In 2016, the current account deficit (incl. official transfers) has narrowed to 5.4% of GDP down from 10.4% in 2014 due to the low oil prices and lower investment related imports. The current account deficit is projected to rise again in the coming years mainly due to an expected strong increase of imports.

An advantage of the Kenyan economy is that it is relatively diversified. Kenya does not rely on the export of natural resources as most other Sub-Saharan countries do. This has made it less vulnerable to reductions of commodity prices. This has avoided a stronger impact on the current account balance as was the case in other resource depended countries. Kenya’s main sources of current account receipts are private transfers (which represent more than 20% of the country’s current account receipts), manufactured goods, transportation services, tea, tourism, horticulture and coffee. The improved security situation after the 2013-14 terrorist attacks is expected to lead to increased tourism receipts.

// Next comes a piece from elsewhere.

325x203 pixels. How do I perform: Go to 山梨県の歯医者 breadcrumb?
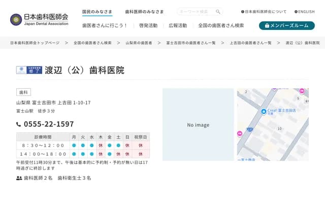[139, 43]
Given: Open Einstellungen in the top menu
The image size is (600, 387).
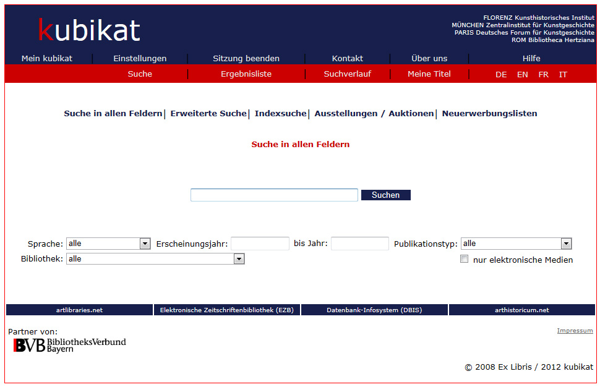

The fiscal deficit has been increasingly large since 2005 due to the large public investment programme. While the deficits were around 2.6% of GDP in the years 2006-2008, they rose to around 8.1% of GDP on average in the years 2014-16. In 2016, the fiscal deficit was 8.7% of GDP. The IMF projects the fiscal deficit to be reduced step by step towards the East African Monetary union deficit ceiling of 3% by 2021, (which is an optimistic projection). Due to the cost of the election rerun and due to the impact of the subsequent political tensions in the country further fiscal slippages could arise in 2017. Additionally, the political crisis could possibly lead to a postponement of the promised fiscal consolidation.

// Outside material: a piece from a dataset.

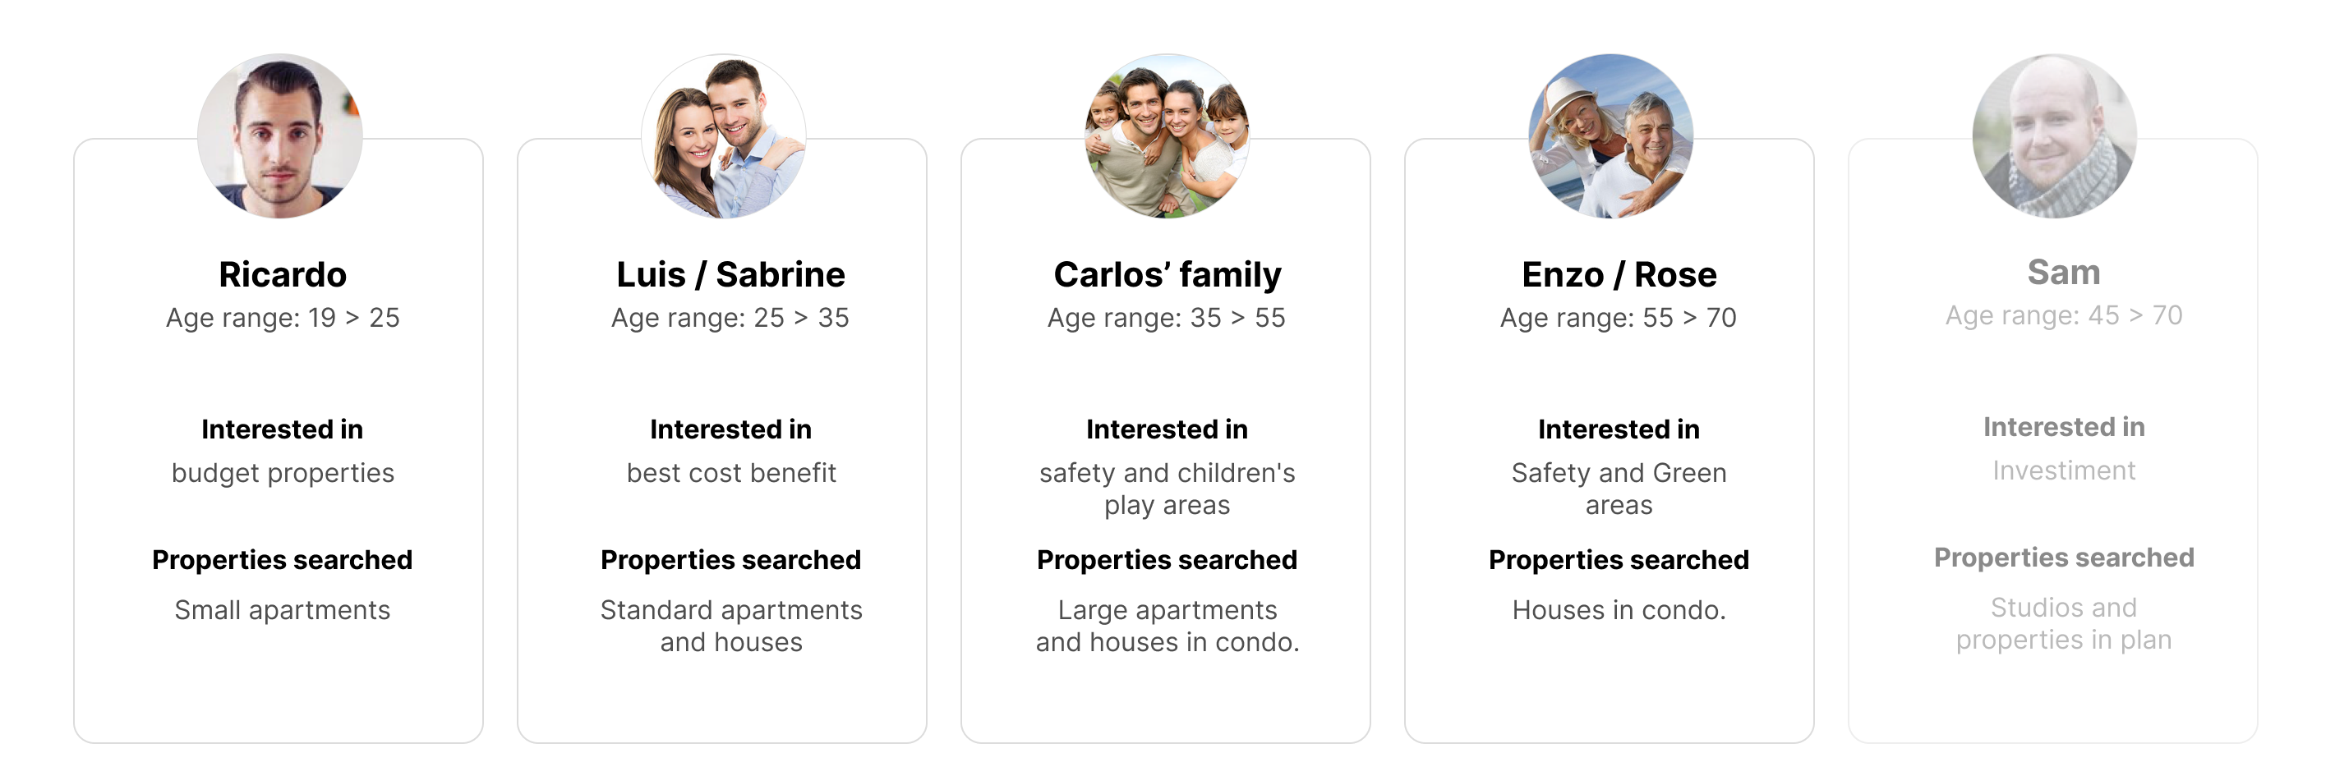Select the Enzo / Rose name heading
This screenshot has height=762, width=2335.
(1619, 275)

The large fiscal deficits have increased the public debt, from 43.9% of GDP in 2012 to 52.6% at the end of 2016. Around half of the public debt is currently held externally. Most of the external public debt is on concessional terms but the commercial share has increased. Additionally, the concessionality conditions of new external public debt have become less advantageous for Kenya and new debt is on an increasingly short maturity.

Besides from the increase in public debt, the gross external debt has strongly increased too, which has led to an increased external debt service. While the external debt was around 20% of GDP and 70% of current account receipts in 2007, it has increased to more than 40% of GDP by the end of 2016. Around 60% of the external debt is publicly owned foreign debt. More worrying is that the external debt to current account receipts ratio has surged to close to 220% in 2016. It is expected to be above 230% in 2017 and to rise to 240% by 2019. In the long term, the IMF expects Kenya’s external debt to rise further.

This brings us to the key issue of the Kenyan growth story, namely that the strong GDP growth has been mainly driven by external borrowing and has not resulted in an equally strong growth of the country’s export receipts. In the period 2000-2012, the export receipts of Kenya have been growing robustly at around 12% a year. However, since 2013, they have stagnated and grew by less than 1% over the period 2013-2016. At the same time external debt has grown at around 20% a year in nominal terms, which explains the high external debt to current account receipts ratio. This trend raises the question of how the country will be able to pay for the build-up of external debt, given that this external debt of course has to be paid in foreign currency. Therefore Credendo has decided to downgrade the medium and long term political risk classification to category 6.